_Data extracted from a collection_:
◆ ◆ ◆ ◆ ◆ ◆ ◆
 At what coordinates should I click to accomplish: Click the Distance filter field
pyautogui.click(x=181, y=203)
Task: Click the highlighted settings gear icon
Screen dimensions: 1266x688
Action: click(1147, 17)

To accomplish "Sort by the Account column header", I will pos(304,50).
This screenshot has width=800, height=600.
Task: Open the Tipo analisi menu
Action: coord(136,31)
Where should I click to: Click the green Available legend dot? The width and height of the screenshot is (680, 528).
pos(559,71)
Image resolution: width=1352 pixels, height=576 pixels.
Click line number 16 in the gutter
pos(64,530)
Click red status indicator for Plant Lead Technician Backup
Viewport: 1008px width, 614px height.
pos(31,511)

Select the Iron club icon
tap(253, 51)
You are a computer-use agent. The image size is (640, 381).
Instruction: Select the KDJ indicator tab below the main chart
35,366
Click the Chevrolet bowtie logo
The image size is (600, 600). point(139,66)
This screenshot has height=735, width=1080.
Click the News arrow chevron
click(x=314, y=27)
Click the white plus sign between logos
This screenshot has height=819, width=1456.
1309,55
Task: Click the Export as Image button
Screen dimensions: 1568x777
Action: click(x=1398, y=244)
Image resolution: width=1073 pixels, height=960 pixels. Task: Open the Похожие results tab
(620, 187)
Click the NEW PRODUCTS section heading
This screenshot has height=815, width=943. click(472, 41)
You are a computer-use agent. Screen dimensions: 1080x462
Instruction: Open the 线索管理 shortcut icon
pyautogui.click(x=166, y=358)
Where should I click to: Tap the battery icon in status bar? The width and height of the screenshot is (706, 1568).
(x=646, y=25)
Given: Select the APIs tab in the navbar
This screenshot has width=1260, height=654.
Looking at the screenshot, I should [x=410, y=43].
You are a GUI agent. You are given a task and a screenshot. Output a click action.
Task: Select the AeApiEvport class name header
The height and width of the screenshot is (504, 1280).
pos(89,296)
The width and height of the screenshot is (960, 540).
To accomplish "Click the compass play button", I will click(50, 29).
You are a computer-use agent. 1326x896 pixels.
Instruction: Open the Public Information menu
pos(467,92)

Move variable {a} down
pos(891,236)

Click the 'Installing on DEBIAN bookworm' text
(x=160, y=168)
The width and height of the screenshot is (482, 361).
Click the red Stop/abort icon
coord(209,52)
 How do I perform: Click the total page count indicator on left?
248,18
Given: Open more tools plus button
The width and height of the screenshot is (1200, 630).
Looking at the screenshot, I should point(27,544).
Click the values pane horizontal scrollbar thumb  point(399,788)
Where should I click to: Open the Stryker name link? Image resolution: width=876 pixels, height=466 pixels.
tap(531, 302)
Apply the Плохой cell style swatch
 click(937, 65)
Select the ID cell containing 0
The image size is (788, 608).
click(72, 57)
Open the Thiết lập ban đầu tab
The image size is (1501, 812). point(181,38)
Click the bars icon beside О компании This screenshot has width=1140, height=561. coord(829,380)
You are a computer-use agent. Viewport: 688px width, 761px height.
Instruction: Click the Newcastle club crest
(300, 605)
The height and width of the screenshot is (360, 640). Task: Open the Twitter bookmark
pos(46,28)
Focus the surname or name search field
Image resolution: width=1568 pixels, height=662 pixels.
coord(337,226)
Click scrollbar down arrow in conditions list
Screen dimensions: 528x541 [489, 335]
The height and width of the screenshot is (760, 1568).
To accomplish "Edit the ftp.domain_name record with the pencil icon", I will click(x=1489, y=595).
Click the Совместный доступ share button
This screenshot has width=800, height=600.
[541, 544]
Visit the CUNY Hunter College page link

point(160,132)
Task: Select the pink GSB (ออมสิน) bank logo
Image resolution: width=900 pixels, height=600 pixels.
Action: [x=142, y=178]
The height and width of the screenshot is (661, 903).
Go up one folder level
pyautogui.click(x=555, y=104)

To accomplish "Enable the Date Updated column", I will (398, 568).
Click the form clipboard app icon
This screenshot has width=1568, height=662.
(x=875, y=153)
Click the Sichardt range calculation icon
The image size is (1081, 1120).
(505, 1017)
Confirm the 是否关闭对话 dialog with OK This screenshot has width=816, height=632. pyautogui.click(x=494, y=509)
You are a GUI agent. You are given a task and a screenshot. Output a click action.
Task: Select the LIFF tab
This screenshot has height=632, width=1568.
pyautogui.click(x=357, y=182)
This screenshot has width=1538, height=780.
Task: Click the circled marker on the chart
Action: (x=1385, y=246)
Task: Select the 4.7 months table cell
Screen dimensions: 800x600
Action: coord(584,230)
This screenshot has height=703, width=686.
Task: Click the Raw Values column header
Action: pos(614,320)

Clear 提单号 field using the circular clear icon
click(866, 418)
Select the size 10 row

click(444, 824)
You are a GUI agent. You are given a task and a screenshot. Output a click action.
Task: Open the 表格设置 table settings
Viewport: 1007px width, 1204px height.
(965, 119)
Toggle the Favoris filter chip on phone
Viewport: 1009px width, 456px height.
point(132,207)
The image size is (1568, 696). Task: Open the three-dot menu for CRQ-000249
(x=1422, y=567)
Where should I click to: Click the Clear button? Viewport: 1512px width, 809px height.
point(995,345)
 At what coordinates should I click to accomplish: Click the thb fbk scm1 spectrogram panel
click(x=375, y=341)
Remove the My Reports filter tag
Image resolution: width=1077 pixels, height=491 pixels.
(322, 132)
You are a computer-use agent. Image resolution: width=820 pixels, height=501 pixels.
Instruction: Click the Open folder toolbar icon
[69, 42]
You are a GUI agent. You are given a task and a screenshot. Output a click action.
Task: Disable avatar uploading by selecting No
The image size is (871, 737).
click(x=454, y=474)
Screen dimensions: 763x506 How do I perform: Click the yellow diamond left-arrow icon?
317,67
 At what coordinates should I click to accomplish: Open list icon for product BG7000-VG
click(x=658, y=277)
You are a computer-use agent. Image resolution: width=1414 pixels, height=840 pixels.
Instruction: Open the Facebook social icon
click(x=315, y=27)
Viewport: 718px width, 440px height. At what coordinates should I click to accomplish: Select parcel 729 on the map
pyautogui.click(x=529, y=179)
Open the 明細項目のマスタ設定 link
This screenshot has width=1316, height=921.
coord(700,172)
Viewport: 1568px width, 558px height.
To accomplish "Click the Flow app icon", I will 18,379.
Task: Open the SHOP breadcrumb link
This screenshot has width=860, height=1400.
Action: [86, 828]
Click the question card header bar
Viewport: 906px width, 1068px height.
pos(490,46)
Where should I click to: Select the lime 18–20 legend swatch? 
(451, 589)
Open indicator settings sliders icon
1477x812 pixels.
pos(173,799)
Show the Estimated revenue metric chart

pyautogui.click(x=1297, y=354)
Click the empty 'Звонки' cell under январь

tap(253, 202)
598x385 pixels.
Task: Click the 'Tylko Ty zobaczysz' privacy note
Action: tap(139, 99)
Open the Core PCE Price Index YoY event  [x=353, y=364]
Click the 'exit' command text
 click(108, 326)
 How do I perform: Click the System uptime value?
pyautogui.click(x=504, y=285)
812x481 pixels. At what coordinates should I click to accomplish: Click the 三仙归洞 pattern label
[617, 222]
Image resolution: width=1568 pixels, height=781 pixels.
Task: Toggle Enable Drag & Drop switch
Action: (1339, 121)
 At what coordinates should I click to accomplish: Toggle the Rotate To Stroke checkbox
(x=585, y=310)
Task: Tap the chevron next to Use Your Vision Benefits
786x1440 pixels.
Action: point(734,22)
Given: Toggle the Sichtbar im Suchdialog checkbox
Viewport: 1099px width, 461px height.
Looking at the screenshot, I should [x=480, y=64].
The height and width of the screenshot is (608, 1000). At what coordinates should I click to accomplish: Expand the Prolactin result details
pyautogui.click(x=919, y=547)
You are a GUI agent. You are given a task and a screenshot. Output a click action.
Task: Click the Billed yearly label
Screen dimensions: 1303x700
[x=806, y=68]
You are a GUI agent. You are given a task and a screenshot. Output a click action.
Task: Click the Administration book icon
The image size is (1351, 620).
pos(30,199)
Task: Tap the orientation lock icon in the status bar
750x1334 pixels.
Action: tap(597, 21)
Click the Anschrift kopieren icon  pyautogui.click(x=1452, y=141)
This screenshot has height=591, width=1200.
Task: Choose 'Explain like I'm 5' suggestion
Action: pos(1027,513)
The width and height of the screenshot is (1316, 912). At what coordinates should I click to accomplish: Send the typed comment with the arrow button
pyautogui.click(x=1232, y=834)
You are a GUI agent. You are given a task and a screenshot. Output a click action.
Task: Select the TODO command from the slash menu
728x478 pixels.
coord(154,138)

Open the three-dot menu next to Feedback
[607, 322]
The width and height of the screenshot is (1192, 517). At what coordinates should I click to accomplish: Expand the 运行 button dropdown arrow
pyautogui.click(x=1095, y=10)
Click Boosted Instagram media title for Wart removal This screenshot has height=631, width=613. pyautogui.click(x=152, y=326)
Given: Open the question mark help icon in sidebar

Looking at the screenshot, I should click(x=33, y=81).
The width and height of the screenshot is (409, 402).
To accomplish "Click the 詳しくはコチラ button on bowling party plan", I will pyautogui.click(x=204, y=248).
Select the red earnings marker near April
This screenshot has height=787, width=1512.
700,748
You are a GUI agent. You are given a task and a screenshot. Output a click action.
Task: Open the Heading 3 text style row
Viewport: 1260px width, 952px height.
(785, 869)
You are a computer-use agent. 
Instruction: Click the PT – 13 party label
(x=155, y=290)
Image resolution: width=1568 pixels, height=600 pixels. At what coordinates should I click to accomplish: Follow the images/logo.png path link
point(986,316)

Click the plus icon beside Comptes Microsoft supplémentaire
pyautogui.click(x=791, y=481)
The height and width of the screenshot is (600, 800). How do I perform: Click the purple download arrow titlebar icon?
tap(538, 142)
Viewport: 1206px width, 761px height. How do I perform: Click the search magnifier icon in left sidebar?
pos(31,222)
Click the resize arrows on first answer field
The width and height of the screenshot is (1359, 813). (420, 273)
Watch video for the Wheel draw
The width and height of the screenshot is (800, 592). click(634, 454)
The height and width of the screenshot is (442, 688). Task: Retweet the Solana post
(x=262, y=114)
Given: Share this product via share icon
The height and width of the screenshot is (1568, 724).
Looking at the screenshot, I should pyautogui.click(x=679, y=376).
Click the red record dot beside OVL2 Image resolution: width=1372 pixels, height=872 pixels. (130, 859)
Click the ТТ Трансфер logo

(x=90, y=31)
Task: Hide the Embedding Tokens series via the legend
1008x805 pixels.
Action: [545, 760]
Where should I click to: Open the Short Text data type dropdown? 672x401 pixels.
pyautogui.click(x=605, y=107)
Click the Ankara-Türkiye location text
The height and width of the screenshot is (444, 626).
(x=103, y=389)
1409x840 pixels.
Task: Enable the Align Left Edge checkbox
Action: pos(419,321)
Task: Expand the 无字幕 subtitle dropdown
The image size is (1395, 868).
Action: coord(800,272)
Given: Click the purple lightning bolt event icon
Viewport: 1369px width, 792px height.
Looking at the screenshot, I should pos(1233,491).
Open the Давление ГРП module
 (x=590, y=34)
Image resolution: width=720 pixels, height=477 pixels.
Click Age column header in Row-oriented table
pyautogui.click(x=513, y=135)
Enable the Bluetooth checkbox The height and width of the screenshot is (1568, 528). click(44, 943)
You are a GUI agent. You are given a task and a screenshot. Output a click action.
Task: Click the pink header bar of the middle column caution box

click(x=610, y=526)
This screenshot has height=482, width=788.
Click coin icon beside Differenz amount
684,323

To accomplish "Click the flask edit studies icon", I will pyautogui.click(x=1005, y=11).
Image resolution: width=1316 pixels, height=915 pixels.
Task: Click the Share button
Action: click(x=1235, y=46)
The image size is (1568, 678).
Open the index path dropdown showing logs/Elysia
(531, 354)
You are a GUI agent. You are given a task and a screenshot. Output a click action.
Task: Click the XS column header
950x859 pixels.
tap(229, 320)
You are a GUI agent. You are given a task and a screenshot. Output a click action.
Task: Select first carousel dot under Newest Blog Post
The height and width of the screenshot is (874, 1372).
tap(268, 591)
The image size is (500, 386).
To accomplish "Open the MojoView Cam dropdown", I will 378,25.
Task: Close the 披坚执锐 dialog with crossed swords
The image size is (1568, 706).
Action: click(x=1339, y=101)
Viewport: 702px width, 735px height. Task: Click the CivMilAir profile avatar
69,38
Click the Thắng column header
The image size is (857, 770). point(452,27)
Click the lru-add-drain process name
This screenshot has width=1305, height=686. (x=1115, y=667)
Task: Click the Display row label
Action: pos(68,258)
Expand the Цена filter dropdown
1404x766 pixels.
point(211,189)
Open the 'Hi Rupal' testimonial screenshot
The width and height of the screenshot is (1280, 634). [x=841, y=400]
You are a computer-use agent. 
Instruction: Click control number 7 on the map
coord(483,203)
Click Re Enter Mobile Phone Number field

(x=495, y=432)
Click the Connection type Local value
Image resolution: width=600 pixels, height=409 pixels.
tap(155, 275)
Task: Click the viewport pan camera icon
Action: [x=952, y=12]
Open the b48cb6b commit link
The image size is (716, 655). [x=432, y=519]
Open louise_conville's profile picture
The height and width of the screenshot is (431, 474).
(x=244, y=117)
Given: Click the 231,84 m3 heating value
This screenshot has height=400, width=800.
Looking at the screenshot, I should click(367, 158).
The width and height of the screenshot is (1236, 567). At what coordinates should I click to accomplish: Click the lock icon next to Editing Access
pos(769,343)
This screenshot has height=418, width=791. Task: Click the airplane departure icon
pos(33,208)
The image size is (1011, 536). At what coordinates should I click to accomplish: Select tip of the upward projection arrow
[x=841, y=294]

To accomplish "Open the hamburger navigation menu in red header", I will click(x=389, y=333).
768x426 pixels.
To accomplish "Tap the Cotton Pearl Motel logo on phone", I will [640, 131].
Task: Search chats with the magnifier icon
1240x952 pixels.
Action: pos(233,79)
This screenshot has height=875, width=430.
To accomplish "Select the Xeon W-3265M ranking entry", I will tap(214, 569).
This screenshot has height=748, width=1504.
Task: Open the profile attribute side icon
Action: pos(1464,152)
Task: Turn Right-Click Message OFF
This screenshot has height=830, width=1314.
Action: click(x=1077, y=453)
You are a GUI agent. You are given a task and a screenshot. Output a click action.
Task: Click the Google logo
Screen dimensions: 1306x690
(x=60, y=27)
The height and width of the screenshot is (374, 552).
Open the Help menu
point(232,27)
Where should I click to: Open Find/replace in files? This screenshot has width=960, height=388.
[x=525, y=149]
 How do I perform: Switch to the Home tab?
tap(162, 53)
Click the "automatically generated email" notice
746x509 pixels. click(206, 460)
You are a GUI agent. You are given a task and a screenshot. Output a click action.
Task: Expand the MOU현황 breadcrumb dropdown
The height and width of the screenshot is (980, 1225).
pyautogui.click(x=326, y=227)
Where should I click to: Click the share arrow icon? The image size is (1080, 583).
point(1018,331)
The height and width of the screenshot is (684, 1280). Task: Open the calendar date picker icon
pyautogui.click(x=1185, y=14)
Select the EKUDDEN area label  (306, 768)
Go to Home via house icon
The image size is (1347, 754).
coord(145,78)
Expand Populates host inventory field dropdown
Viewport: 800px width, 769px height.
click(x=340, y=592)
◆ ◆ ◆ ◆ ◆ ◆ ◆
Copy the data verbatim, from the line containing "Viewport: 718px width, 440px" down to the line containing "coord(700,172)", including both of those lines.

Viewport: 718px width, 440px height. At what coordinates should I click to accomplish: Select parcel 729 on the map
pyautogui.click(x=529, y=179)
Open the 明細項目のマスタ設定 link
This screenshot has width=1316, height=921.
coord(700,172)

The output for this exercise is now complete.